Longtime Turner Sports Broadcaster Craig Sager has died at the age of 65 after his battle with cancer. A very public and inspired battle with cancer.
This was a really unique guy. And the outpouring of love and respect for him speaks to just how well liked and admired he was. Not just from co-workers and fans but from the people and organizations he reported on. Owners, GM’s, coaches and players as well.
Honestly, I can’t imagine another sports reporter passing and they’re being this kind of overwhelming reaction. I don’t think there would be.

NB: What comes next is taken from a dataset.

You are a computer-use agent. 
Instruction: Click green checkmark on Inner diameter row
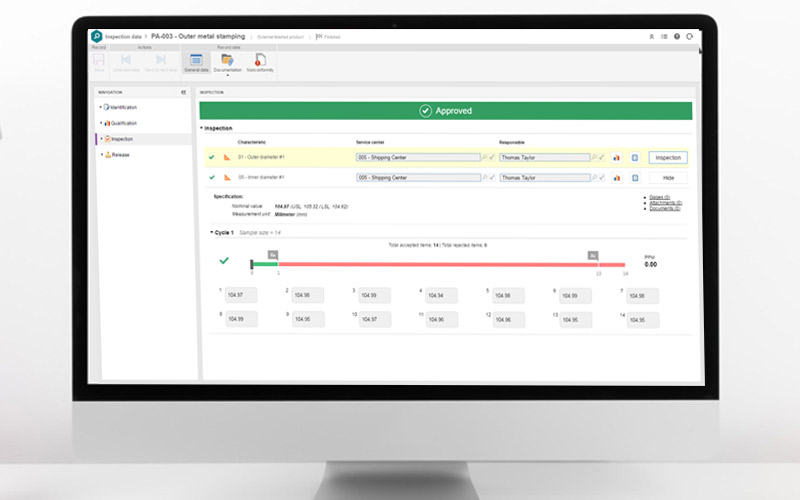coord(211,177)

Because Sager was just that unique.
So unique, he was seemed to be the one guy in the media that Spurs head coach Gregg Popovich truly had an affinity and admiration for:
And Golden State head coach Steve Kerr took a moment to share his thoughts on Sager with a sold out crowd at Oracle:
Not a moment of silence, but a moment of joy. Extremely well done.
Sager’s flamboyant style and crazy suits will always carry the day. Others will be sure to point to the quality and consistency of his work on air. I’ll remember both those things about him. But to me, the man’s true legacy was the way he battled the monster. Cancer is the worst thing ever. And when I say that, I assume that virtually everyone listening knows what I’m talking about. Because virtually every last one of us has deal with it directly, or knows someone close to us who has. We all know how terrifying, painful and relentless that monster is. Yet Sager took on the monster: went right at it. Publicly and relentlessly. Hopping cross country flights, prepping for the games and his interviews, standing on the sidelines, sleeping in hotel rooms, all while undergoing intense treatments. That to me is the man’s legacy. The way he waged battle with it. In public. And continue to grind out; and attack it as well as his craft.
That’s what I remember my own father most for; the way he went to war against leukemia.
And as good as Craig Sager was at his craft, that’s what I’ll remember him most for as well: the way he courageous waged battle against that illness. RIP.